B. UNE MÉTHODE QUI PEUT CONDUIRE À FIGER LA POLITIQUE BUDGÉTAIRE, EN CAS D'INTERPRÉTATION EXCESSIVE

La surveillance des positions budgétaires à partir des perspectives de long terme de la dette publique peut déterminer la politique budgétaire dans un sens défavorable à la croissance économique à travers deux effets éventuels :


En premier lieu , la méthode de surveillance des situations budgétaires actuelles à partir des perspectives de long terme de l'endettement public, telles qu'une situation au fil de l'eau conduit à les envisager, a le mérite de mettre en évidence la nécessité d'une action.

Elle présente, en revanche, une faille de taille aux prolongements éventuels dangereux . Les recommandations auxquelles elle aboutit reposent sur des processus encore à venir appréciés en fonction des circonstances du moment - les effets du vieillissement démographique sur les dépenses publiques de pension, en particulier -, dont il faudrait anticiper les incidences financières immédiatement, en relevant à court terme la capacité de financement des administrations publiques.

Cette approche risque d'être comprise pour ce qu'elle n'est pas et de déboucher sur des décisions regrettables .

Dans le fond, elle revient à indiquer, qu'à législation constante , la dynamique des dépenses publiques - telle que liée à la démographie notamment - implique une augmentation de la dette publique, qui, pour être prévenue appelle une « amélioration » immédiate du solde public, dans des proportions qui sont fournies comme une illustration des efforts à entreprendre.

Le danger est que les gouvernements s'engagent dans ce processus « d'amélioration » en considérant l'indicateur de soutenabilité pour ce qu'il n'est pas, à savoir une norme intangible de soutenabilité .

Il ne s'agit, en effet, nullement d'une norme intangible. Construite sur la base du droit existant, elle est, en effet, susceptible d'évoluer avec celui-ci.

Par exemple, une modification de la législation de sorte que les effets des dépenses publiques liées à l'âge sur la dette publique soient contrecarrés peut intervenir. Une diminution des droits à pension ou une augmentation des prélèvements destinés à les financer sont disponibles en ce sens. A supposer que de telles mesures soient prises, la soutenabilité de la position budgétaire des pays qui les entreprennent s'améliore et le niveau d'exigence sur le solde public, tel qu'il résulte des opérations de recettes et de dépenses actuelles, se détend. En bref, la norme de soutenabilité en est modifiée .

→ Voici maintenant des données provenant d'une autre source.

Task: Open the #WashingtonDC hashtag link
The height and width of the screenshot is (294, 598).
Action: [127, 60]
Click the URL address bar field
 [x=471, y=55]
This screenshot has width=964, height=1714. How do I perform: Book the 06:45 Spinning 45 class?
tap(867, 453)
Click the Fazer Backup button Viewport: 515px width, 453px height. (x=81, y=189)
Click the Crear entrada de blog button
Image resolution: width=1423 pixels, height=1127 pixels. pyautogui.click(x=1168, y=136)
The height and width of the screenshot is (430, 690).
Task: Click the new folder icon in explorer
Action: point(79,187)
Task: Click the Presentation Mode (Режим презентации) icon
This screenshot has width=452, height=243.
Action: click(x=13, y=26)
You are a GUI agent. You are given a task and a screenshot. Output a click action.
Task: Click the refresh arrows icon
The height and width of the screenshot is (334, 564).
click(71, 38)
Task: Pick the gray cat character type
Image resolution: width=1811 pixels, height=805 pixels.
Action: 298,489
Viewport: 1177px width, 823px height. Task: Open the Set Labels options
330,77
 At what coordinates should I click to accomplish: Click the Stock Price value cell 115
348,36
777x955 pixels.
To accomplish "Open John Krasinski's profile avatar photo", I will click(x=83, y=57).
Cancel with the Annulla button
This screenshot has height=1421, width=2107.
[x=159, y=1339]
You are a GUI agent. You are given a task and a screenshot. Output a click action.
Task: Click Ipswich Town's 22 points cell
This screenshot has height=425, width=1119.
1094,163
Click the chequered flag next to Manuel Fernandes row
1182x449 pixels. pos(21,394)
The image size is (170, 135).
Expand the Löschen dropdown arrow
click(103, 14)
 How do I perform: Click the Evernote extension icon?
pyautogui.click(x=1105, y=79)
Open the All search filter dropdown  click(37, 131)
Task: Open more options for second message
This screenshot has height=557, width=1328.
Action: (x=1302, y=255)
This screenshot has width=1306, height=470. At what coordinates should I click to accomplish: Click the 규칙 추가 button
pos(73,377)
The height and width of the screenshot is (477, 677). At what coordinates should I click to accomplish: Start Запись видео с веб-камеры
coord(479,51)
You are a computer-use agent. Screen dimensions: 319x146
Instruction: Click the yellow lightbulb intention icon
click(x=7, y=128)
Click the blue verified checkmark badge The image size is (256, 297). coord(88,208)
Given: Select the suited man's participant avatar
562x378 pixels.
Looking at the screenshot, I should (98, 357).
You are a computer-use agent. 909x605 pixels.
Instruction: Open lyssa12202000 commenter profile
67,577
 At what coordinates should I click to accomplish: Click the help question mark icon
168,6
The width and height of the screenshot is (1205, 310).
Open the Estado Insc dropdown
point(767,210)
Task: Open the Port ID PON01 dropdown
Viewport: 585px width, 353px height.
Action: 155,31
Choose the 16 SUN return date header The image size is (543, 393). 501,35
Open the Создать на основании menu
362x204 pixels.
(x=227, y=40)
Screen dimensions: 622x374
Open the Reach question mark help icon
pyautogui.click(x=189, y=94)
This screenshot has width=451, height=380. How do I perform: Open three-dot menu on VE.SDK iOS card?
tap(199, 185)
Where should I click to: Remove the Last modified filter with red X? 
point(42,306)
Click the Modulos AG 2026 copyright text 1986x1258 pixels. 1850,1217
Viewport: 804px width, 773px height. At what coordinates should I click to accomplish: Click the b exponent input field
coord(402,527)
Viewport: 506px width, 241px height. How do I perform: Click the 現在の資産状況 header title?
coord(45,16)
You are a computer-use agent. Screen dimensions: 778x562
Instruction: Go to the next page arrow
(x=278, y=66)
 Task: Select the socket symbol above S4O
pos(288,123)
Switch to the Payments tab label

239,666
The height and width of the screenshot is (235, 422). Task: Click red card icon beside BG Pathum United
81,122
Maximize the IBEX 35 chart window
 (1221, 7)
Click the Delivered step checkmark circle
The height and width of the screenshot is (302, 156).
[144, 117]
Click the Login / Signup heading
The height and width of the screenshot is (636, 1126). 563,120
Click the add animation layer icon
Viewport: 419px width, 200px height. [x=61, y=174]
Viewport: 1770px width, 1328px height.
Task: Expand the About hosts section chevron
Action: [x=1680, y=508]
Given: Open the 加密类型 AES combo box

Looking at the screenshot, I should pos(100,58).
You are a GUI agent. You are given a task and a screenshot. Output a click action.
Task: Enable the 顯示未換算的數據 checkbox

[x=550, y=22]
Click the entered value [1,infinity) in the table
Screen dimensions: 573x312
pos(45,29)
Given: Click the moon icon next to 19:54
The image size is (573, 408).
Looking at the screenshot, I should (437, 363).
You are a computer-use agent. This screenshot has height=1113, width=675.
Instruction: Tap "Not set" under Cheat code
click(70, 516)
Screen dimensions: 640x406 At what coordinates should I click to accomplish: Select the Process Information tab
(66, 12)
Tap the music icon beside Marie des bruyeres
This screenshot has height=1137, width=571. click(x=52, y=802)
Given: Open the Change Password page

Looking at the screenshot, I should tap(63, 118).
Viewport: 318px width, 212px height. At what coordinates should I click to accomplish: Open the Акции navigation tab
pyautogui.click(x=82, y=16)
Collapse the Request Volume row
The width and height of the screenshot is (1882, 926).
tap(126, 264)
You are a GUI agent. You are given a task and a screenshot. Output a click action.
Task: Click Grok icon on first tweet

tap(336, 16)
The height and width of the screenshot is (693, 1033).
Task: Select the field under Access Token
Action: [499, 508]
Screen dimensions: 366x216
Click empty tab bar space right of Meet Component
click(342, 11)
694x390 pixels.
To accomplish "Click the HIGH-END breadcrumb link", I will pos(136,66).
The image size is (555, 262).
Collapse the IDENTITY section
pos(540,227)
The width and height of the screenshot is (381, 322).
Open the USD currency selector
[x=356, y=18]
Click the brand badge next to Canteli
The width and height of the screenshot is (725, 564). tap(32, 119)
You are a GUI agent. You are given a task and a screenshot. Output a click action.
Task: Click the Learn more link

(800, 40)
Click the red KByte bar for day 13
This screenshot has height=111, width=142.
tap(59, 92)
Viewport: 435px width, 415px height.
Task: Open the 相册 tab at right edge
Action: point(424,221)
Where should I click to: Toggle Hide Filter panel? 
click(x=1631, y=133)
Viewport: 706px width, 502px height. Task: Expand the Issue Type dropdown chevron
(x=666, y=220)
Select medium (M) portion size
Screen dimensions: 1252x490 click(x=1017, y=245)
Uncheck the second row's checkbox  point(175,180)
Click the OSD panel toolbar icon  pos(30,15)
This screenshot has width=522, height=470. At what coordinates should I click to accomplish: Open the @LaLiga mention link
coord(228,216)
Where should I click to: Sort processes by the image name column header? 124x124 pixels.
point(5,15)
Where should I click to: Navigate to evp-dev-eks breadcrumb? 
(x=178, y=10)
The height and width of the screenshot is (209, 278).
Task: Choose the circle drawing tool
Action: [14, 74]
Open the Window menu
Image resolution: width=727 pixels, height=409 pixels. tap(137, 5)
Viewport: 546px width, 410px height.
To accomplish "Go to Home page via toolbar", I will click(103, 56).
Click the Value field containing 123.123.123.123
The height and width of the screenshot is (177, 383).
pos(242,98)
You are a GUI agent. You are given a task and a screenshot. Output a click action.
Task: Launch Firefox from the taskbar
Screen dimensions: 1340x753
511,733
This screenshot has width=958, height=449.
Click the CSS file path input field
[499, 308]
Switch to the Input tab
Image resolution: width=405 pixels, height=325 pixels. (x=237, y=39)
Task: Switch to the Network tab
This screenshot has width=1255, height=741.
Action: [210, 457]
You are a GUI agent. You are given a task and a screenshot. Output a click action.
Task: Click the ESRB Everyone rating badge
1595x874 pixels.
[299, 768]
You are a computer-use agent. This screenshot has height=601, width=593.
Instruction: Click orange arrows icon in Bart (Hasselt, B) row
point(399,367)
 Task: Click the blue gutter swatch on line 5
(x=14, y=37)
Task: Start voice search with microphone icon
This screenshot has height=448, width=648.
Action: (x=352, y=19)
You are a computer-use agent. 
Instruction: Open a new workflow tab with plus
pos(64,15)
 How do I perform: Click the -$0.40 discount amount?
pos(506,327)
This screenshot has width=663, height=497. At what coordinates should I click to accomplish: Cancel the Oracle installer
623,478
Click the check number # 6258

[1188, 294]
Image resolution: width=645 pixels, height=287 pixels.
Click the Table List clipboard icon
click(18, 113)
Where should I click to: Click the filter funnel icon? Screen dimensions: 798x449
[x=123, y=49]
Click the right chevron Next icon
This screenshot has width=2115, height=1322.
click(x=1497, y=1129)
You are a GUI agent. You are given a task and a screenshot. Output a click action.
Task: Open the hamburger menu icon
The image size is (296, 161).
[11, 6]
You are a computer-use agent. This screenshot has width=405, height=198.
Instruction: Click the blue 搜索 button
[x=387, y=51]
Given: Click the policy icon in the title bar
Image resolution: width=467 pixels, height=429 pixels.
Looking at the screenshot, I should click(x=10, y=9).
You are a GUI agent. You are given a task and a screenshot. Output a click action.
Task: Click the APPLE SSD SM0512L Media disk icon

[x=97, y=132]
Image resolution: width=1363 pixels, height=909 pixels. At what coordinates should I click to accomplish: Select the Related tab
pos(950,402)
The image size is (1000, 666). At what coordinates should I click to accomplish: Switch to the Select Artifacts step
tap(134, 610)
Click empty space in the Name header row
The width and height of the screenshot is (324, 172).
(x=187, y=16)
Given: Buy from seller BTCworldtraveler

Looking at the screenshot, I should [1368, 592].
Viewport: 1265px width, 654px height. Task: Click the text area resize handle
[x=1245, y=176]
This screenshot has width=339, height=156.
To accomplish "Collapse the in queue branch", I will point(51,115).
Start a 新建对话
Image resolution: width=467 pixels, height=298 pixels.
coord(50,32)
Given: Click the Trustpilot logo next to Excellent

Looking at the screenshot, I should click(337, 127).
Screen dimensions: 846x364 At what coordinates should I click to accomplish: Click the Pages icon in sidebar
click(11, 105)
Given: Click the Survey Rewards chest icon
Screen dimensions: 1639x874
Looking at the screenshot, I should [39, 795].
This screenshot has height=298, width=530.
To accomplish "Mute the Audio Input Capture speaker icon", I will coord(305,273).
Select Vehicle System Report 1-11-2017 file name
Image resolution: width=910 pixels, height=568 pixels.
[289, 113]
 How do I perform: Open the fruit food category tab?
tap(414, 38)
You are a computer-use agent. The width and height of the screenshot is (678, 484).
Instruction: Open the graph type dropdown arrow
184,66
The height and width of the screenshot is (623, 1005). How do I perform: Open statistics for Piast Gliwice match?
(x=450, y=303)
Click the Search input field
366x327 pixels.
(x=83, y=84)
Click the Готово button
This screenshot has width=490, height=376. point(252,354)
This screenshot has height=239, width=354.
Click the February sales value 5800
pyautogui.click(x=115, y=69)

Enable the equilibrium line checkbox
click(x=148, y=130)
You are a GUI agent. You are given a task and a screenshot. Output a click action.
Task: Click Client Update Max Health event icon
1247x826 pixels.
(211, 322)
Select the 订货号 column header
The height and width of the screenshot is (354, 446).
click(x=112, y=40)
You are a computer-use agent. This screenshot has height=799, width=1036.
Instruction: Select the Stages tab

Cette flexibilité de la norme de soutenabilité ne doit pas être ignorée sous peine de rendre des arbitrages éventuellement inappropriés .

En effet, négliger cette propriété invite à modifier l'équilibre présent des comptes publics en considérant comme acquis que les équilibres futurs ne sauraient être infléchis.

Cette option conduit à modifier les choix publics tels qu'ils se traduisent dans les comptes publics au nom de perspectives, qui, en fait, supposent le maintien de systèmes qu'il est peu probable de voir conservés.

Pour illustrer le propos, on peut indiquer que prendre au pied de la lettre les indicateurs de soutenabilité de la Commission européenne, c'est imaginer qu'aucune réforme du système de pensions n'interviendrait et qu'il faudrait aussi réduire les dépenses publiques actuelles ou/et augmenter, immédiatement, les prélèvements obligatoires pour dégager une capacité de financement public.

Une telle interprétation porte en elle un arbitrage en faveur des dépenses publiques de pension et à l'encontre d'autres dépenses publiques. Il peut être lourd de conséquences si, parmi les secondes, sont « sacrifiées » des dépenses d'avenir .


En second lieu , il apparaît que toute méthode reposant sur des perspectives à long terme des dépenses publiques est susceptible d'aboutir à l'identification de problèmes de soutenabilité dès lors qu'on pose deux hypothèses :

- d'une part, celle d'un dynamisme des dépenses publiques supérieur à la croissance économique ;

- d'autre part, celle d'une stabilisation de la pression fiscalo-sociale.

Ces hypothèses sont, l'une et l'autre, discutables :

- il est possible d'envisager une inversion du différentiel de croissance entre dépenses publiques et croissance économique générale ;

- il est possible, également, d'imaginer que les choix futurs d'allocation du revenu national concernent concomitamment les dépenses publiques et les financements nécessaires.

Dans l'oubli de ces éventualités, on mettra toujours en évidence le renforcement de la contrainte présente « d'assainissement » des finances publiques.

Le coup de projecteur ainsi donné a pour conséquence de geler l'instrument budgétaire comme arme de stabilisation conjoncturelle au-delà du jeu des stabilisateurs automatiques.

Puisque l'objectif affiché est « d'améliorer » le solde structurel, toute politique budgétaire discrétionnaire contra-cyclique s'en trouve néces-sairement écartée.